• YOUR GOAL: Report every line in the items below that contains the string "width", copying each such line in full.

■ ■ ■ ■ ■ ■ ■

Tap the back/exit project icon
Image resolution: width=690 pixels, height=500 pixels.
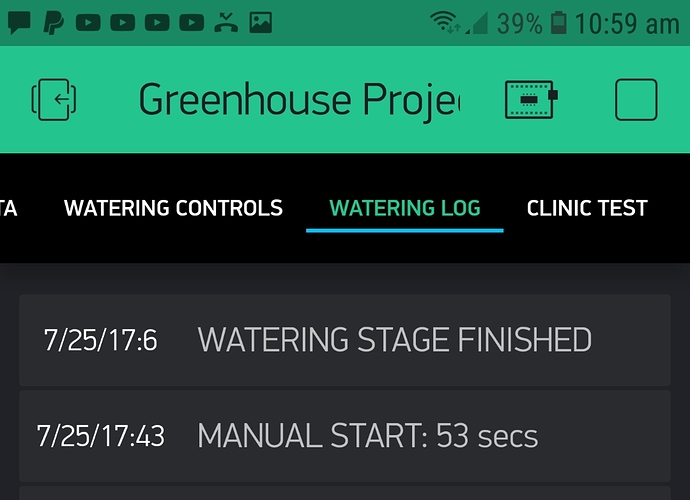pos(54,99)
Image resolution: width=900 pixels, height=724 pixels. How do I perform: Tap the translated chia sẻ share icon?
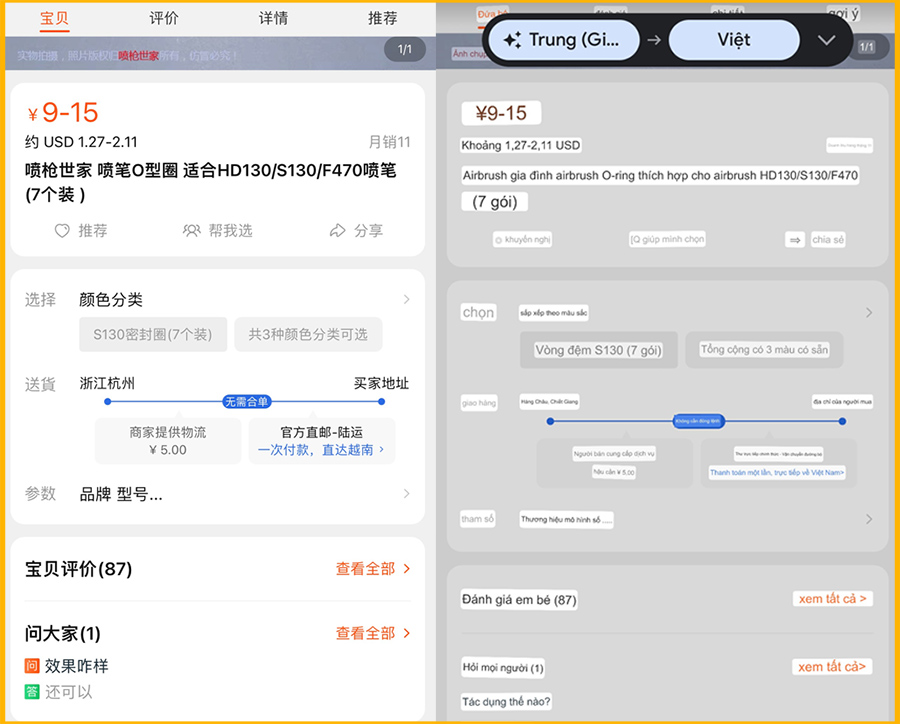click(x=795, y=240)
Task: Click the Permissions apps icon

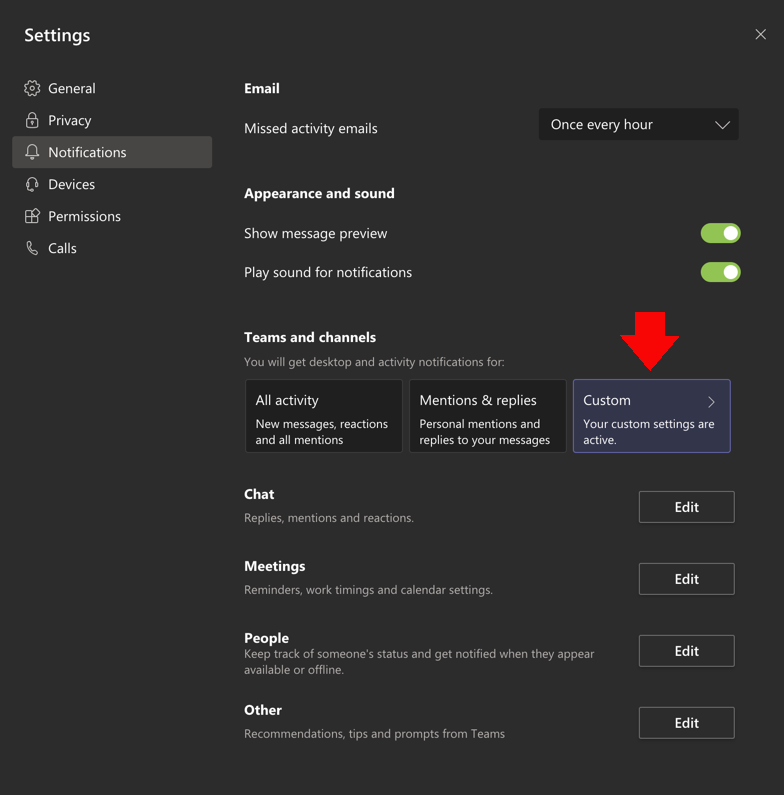Action: click(x=32, y=216)
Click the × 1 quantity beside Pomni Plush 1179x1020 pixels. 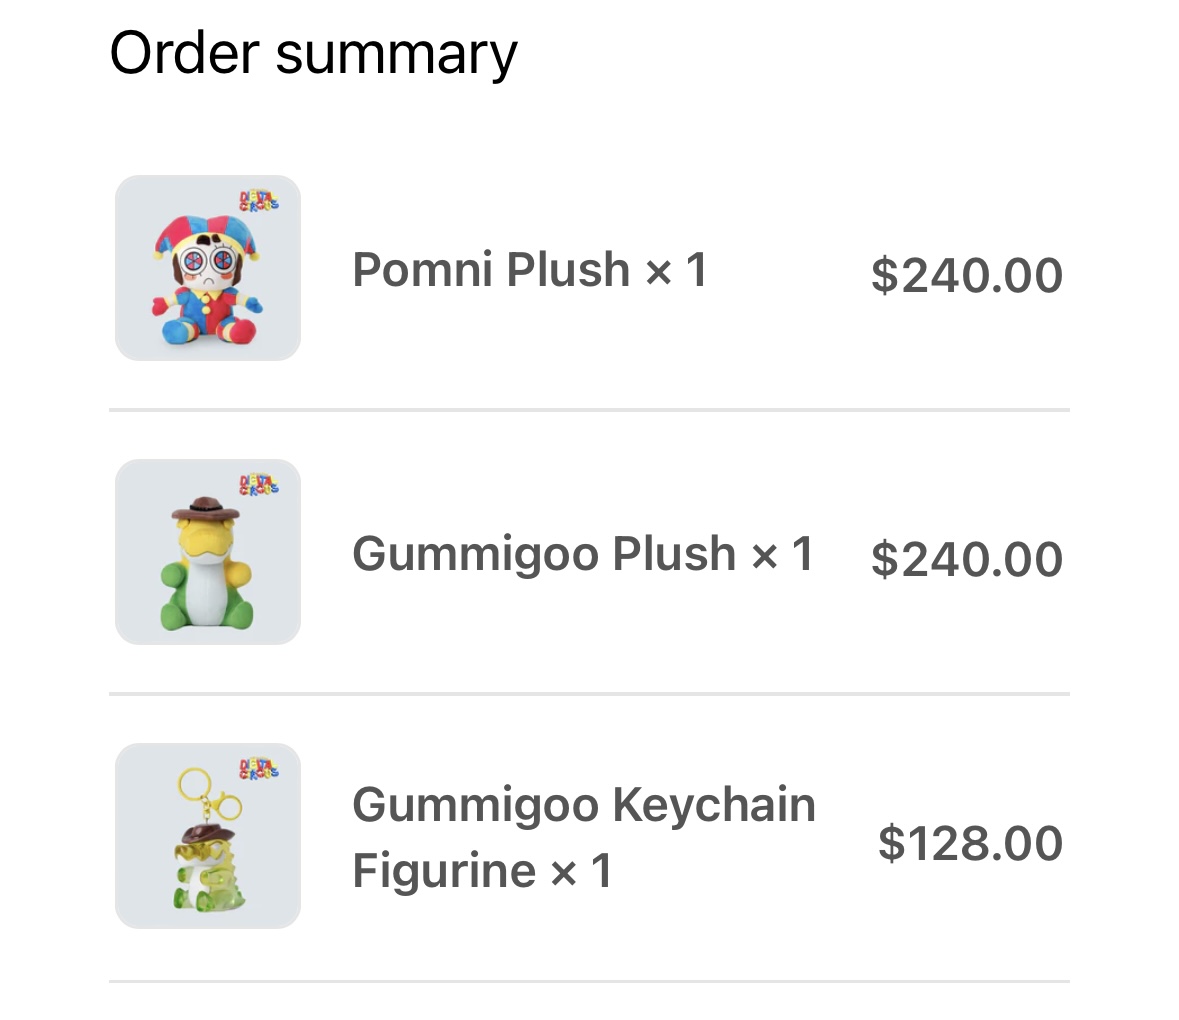(676, 270)
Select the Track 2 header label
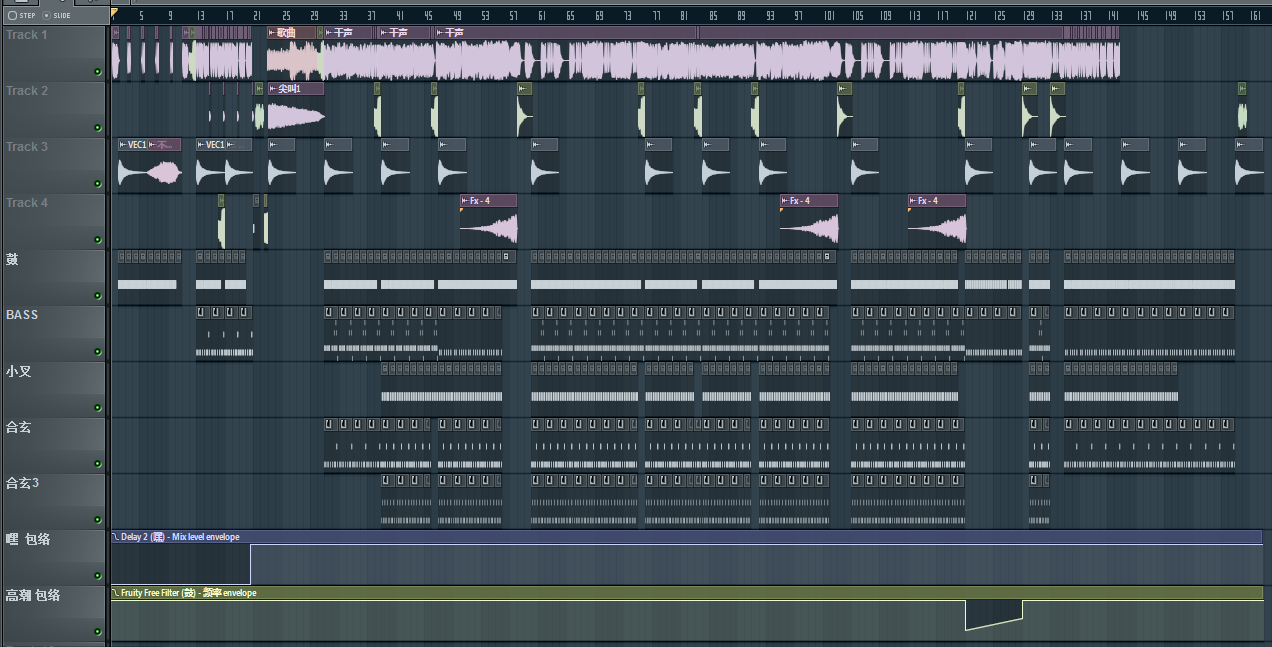 tap(27, 91)
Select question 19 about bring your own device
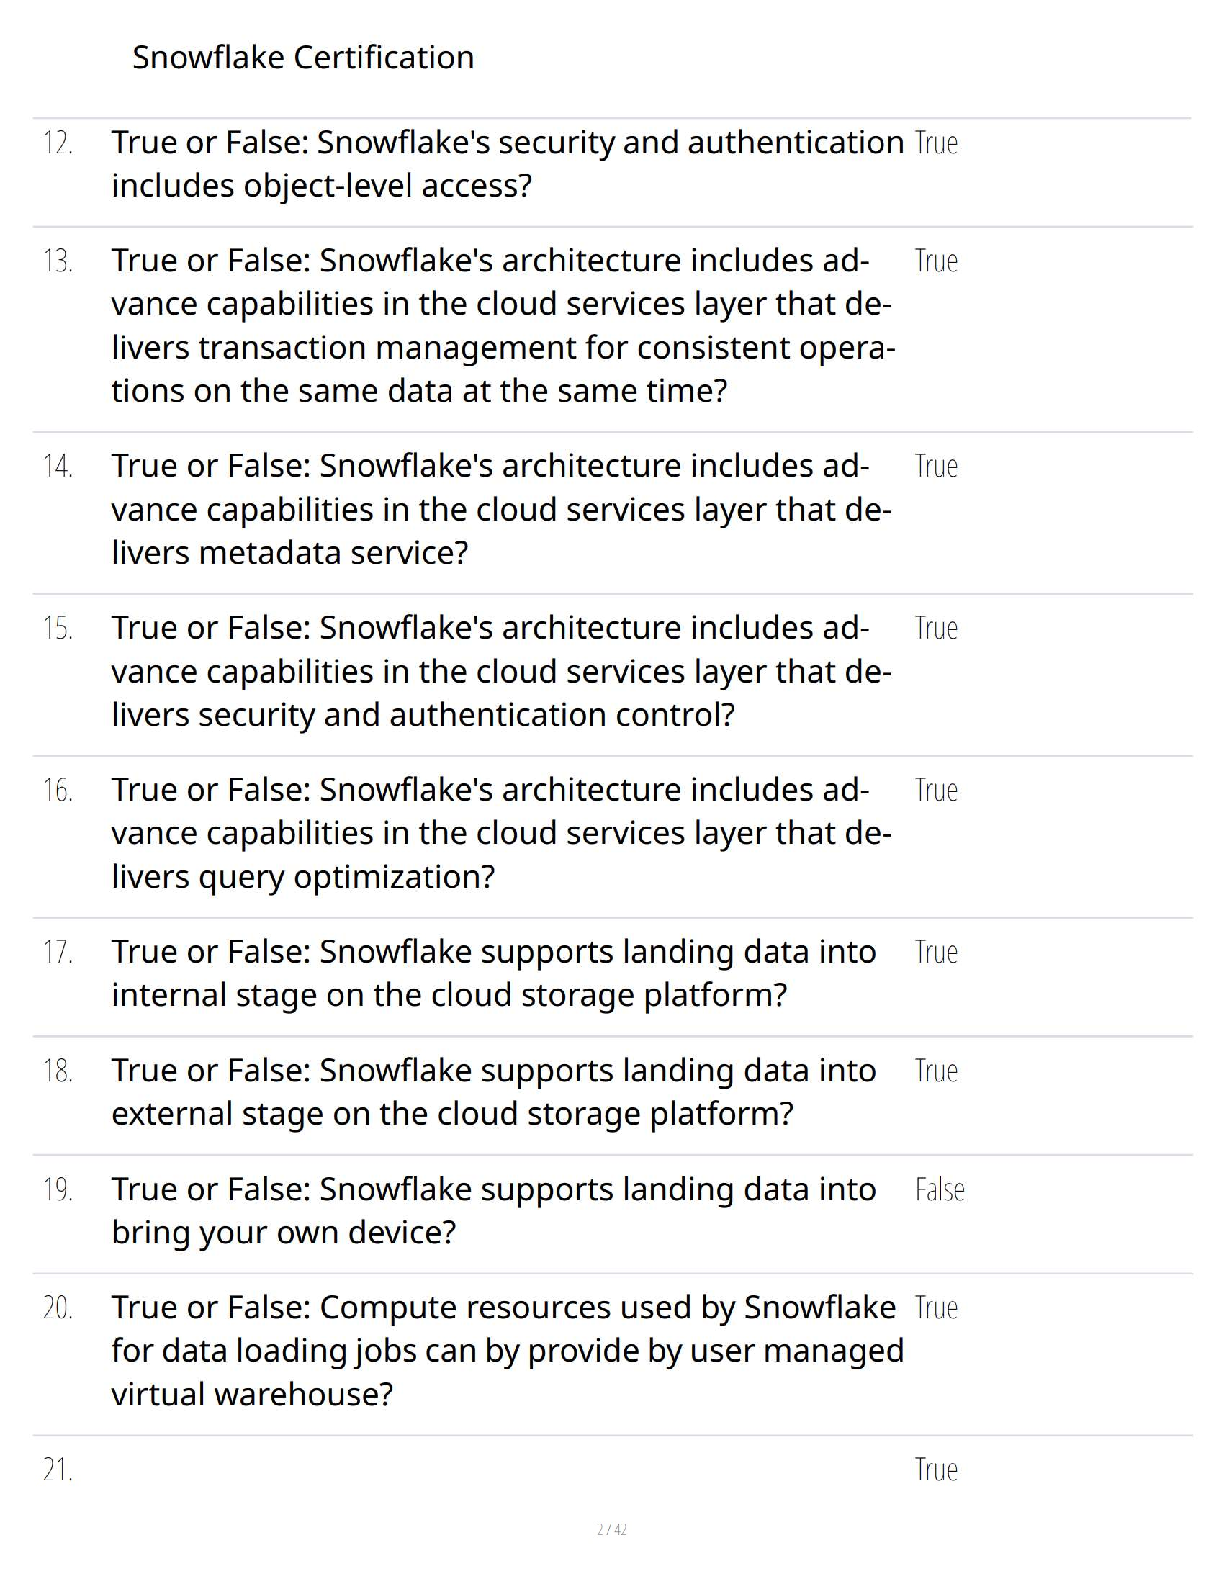 pos(494,1210)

■ ■ ■ ■ ■ ■ ■

• SOLUTION FOR THIS PROBLEM:
Image resolution: width=690 pixels, height=500 pixels.
Image resolution: width=900 pixels, height=724 pixels. How do I perform: Tap the translated chia sẻ share icon?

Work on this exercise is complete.